How to complete this task → Return, word for word, every line starting at the line with "This screenshot has" and ending at the final line of the entries; skip the pictures.

Collected data entries:
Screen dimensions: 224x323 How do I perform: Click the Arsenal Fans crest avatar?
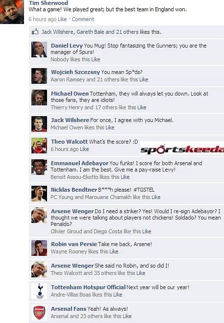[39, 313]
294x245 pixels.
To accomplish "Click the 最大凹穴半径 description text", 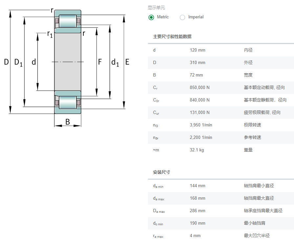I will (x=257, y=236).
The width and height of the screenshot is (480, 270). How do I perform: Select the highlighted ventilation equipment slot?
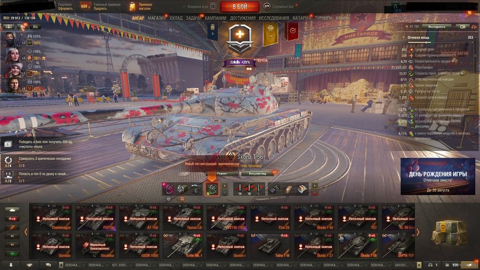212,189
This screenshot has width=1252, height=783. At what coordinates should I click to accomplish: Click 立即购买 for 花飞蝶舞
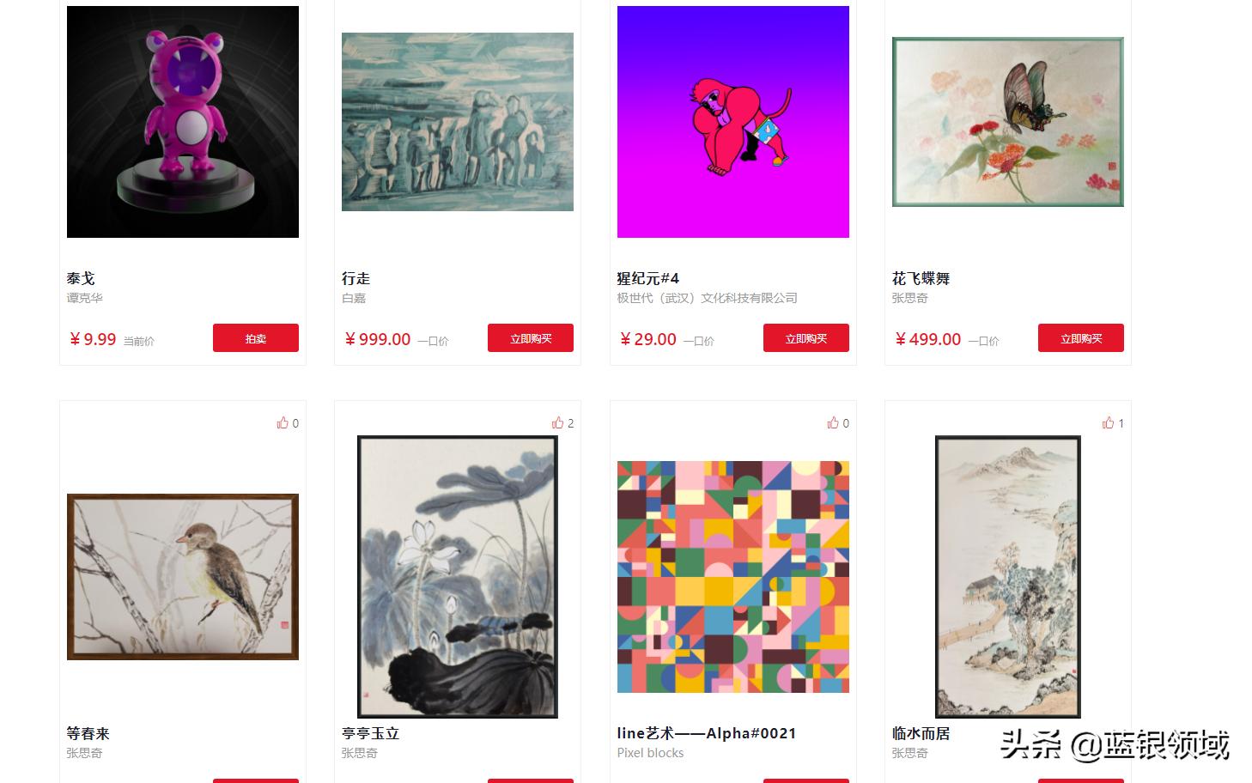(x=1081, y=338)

Exercise result →
This screenshot has width=1252, height=783. At what coordinates should I click to accomplish: Click 立即购买 for 花飞蝶舞
(x=1081, y=338)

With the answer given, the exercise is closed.